End-to-End Pipeline Summary
| Step | Code | Key Output |
|---|---|---|
| Load data | load_breast_cancer() | (569, 30) features |
| Split (stratified) | train_test_split(stratify=y) | 455 train, 114 test |
| Scale | StandardScaler | mean≈0, std≈1 per feature |
| Fit | LogisticRegression(C=1) | intercept + 30 coefficients |
| Evaluate | confusion matrix + AUC | AUC-ROC=0.998, acc=0.97 |
| Tune C | cross_val_score | Optimal C≈1 |
| Deploy | joblib.dump/load | Sub-ms inference |
Related Concepts and Honest Limitations
AUC-ROC = 0.9981 and accuracy = 97% on this dataset are exceptionally high — the 30 features include many strong predictors of cancer (concave points, perimeter, area). Real clinical datasets are harder. This implementation also skips one important step for clinical use: calibration. The model's predict_proba output of 0.98 should genuinely mean 98% of samples with that score are benign — sklearn.calibration.CalibratedClassifierCV checks and corrects this.
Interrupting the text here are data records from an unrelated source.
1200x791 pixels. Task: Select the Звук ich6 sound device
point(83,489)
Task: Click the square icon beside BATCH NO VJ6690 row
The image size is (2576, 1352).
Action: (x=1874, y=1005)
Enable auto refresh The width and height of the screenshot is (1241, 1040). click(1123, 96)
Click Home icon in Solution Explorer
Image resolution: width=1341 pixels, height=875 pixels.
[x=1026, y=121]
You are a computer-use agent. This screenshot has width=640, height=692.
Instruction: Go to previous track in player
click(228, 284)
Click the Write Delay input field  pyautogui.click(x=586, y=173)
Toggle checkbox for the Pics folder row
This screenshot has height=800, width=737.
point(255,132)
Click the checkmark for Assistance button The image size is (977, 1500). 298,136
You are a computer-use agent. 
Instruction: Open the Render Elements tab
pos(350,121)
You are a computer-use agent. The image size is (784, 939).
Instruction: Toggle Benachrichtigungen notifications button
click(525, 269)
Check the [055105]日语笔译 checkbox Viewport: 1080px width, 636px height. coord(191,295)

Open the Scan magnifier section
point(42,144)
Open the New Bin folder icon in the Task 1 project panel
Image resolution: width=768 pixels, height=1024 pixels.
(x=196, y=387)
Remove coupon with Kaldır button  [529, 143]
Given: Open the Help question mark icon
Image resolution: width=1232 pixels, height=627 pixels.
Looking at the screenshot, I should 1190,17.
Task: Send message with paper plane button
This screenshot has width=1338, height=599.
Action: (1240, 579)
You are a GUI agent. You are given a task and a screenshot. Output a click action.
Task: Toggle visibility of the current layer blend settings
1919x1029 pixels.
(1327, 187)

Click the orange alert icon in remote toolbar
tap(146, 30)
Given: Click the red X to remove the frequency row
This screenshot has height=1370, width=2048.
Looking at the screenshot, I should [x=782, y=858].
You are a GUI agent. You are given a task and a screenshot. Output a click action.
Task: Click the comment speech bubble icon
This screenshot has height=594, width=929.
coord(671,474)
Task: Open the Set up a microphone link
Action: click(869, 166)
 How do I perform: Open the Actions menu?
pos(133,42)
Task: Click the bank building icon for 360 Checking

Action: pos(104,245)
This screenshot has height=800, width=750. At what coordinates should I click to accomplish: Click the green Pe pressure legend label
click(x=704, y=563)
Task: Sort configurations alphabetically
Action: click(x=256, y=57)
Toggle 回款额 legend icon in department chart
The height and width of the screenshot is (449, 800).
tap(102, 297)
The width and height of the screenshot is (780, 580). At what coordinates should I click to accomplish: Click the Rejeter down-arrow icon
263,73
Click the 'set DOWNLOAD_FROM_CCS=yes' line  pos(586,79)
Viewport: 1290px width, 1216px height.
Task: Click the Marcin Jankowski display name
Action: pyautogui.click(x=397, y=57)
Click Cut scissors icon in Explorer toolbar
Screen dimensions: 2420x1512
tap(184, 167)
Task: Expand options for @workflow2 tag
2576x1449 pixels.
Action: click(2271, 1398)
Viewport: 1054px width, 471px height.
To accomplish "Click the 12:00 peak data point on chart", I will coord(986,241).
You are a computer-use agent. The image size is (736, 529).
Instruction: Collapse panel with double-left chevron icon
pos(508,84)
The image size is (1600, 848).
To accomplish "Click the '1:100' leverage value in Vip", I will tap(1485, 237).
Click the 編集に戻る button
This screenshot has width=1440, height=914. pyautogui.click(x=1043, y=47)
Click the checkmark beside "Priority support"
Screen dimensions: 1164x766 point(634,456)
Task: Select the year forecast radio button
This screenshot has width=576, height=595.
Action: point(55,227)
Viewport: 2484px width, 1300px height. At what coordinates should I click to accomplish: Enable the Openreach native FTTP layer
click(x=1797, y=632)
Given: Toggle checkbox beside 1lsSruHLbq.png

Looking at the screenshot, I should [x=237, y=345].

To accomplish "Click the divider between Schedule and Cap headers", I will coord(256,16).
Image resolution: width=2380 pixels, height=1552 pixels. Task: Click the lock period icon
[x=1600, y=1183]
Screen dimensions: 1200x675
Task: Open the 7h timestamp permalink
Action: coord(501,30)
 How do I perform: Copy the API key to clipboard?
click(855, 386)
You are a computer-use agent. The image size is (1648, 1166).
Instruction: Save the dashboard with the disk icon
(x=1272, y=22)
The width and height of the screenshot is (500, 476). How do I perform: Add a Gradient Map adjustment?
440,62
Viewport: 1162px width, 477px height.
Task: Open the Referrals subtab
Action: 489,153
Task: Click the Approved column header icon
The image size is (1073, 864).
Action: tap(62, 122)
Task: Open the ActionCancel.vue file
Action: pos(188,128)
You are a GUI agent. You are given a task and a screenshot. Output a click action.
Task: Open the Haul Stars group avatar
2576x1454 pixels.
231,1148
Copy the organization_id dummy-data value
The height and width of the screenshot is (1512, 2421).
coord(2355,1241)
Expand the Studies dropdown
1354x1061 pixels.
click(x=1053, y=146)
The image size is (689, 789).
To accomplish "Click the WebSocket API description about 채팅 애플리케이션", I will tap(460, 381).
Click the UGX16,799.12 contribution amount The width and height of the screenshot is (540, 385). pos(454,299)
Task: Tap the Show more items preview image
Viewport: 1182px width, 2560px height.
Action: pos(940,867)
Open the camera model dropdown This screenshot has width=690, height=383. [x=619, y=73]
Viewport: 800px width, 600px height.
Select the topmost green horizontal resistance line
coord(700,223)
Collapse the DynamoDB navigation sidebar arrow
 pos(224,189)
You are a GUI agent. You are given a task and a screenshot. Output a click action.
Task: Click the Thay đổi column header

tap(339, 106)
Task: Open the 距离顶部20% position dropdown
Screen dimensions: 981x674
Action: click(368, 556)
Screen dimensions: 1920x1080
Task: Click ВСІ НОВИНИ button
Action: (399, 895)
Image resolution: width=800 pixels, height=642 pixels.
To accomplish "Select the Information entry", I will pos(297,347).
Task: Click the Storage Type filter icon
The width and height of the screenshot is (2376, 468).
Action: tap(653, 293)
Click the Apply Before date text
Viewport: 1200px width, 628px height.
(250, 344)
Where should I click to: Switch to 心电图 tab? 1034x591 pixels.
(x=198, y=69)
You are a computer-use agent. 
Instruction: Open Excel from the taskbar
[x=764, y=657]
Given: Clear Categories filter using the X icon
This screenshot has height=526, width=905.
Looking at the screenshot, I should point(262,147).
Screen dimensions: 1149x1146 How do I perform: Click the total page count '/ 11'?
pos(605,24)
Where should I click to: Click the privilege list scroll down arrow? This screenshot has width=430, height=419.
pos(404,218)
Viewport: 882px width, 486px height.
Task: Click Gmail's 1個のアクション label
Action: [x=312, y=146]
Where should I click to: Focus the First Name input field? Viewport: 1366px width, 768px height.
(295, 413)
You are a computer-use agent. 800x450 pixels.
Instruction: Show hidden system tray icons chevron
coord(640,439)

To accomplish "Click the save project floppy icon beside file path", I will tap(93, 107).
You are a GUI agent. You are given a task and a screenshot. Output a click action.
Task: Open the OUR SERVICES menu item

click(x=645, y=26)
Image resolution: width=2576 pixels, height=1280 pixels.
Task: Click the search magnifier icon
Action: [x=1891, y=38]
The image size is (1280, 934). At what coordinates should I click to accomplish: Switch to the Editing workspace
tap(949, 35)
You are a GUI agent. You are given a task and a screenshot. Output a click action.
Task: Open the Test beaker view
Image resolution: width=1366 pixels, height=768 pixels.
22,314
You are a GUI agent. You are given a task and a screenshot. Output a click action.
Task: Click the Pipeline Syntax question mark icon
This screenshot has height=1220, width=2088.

The FN=1 error highlights the gap between ML metrics and deployment risk. In a 10,000-sample clinical screen, 1% FNR means 100 missed cancers. The decision threshold should be set by the acceptable FNR for the use case — not by whatever maximizes accuracy or F1.
Test Your Understanding
-
The model uses C=1.0. The AUC at C=0.001 is 0.9841 and at C=1 is 0.9975. The difference is 0.013 AUC points. Is this clinically meaningful for a cancer screening model? What metric would you focus on instead?
-
stratify=ywas used in the split. Suppose the original dataset has 212 malignant and 357 benign. After an 80/20 split with stratify, exactly how many malignant and benign samples are in the test set? -
FN=1 in the test set (1 malignant predicted as benign). If you lower the threshold from 0.5 to 0.2, what happens to FN and FP? Which confusion matrix entries could increase and which could only decrease?
-
The
sagasolver andlbfgssolver both achieve 97.37% accuracy but use different optimization algorithms. If training data doubled to 1,000 samples, which solver would you prefer and why? -
A colleague saves only the model (without the scaler) to
model.pkl. At inference time, they apply the raw features directly. Qualitatively, what happens to the model's predictions?